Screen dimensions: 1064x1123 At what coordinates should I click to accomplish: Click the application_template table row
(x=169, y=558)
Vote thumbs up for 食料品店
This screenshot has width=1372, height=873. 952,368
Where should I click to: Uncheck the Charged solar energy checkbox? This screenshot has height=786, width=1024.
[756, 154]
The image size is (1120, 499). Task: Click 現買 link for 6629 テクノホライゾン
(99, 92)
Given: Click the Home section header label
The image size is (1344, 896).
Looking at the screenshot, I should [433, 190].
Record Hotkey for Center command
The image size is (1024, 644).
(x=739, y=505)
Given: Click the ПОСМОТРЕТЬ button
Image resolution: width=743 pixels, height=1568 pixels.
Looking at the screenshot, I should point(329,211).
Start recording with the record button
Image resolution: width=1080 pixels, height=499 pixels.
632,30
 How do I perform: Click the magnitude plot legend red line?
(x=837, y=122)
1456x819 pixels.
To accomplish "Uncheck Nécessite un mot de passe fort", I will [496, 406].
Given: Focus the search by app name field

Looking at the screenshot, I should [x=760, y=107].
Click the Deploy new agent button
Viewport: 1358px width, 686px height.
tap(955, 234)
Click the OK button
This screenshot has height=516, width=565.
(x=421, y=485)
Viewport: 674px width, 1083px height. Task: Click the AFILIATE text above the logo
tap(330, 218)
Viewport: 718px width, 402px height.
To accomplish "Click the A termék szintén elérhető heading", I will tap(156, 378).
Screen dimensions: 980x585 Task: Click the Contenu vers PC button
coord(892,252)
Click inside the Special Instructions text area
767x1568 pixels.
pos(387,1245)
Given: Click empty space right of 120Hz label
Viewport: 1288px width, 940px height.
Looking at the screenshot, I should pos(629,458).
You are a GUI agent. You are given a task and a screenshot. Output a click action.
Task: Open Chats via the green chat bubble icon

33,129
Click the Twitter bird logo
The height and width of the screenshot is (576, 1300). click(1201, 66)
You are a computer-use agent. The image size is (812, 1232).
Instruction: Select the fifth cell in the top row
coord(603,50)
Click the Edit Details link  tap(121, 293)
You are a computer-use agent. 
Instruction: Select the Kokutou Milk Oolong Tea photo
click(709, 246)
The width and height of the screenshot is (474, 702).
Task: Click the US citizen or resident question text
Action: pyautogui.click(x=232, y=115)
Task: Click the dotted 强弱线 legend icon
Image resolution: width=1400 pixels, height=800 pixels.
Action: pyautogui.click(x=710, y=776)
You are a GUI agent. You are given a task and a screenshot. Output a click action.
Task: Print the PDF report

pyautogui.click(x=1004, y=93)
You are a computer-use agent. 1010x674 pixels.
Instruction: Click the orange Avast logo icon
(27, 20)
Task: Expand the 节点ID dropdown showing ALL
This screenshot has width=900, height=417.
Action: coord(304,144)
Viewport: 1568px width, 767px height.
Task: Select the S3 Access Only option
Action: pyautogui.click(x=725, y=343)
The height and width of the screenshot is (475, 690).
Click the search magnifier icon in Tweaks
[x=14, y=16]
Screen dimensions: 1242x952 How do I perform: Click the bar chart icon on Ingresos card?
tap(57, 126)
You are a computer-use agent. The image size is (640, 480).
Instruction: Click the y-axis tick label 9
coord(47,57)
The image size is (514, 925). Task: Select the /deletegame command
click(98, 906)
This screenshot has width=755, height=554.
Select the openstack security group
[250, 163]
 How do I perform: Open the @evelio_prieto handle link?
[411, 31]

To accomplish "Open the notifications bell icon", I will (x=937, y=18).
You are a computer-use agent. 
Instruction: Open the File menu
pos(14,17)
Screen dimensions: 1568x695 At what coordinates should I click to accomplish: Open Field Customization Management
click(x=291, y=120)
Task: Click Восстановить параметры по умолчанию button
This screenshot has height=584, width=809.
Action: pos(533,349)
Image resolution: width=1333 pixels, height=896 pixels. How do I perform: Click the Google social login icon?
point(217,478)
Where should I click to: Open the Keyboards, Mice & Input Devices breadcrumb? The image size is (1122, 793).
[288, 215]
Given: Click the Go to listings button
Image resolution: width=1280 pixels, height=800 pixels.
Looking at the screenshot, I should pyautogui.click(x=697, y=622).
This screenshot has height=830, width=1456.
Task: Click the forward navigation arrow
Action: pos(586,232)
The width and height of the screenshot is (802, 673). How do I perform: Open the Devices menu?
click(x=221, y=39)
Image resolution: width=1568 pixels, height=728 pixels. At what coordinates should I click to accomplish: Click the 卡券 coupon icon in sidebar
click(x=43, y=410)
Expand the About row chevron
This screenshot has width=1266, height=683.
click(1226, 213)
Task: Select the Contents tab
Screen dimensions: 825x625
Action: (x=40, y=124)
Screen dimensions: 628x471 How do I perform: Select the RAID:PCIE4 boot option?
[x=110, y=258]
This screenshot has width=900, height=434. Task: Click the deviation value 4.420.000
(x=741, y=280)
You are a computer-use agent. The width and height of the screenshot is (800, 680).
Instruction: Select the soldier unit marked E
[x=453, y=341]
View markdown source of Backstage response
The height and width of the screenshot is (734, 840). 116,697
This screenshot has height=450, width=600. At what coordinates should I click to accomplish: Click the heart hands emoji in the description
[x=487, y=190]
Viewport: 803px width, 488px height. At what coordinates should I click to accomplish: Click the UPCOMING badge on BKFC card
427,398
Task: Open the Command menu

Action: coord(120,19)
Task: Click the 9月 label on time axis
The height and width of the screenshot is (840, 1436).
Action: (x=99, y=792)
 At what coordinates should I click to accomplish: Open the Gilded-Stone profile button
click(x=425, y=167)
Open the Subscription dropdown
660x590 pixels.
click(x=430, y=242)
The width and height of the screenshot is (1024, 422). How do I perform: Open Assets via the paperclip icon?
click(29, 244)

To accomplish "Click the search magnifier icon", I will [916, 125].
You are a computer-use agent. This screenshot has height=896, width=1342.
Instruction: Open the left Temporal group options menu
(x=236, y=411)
□ □ □ □ □ □ □
## Task instructions
Only certain lines are wanted. Please return exactly those from the top of the data through the line with "Given: Click the Home section header label".

## Output for this exercise
Screen dimensions: 1064x1123 At what coordinates should I click to accomplish: Click the application_template table row
(x=169, y=558)
Vote thumbs up for 食料品店
This screenshot has width=1372, height=873. 952,368
Where should I click to: Uncheck the Charged solar energy checkbox? This screenshot has height=786, width=1024.
[756, 154]
The image size is (1120, 499). Task: Click 現買 link for 6629 テクノホライゾン
(99, 92)
Given: Click the Home section header label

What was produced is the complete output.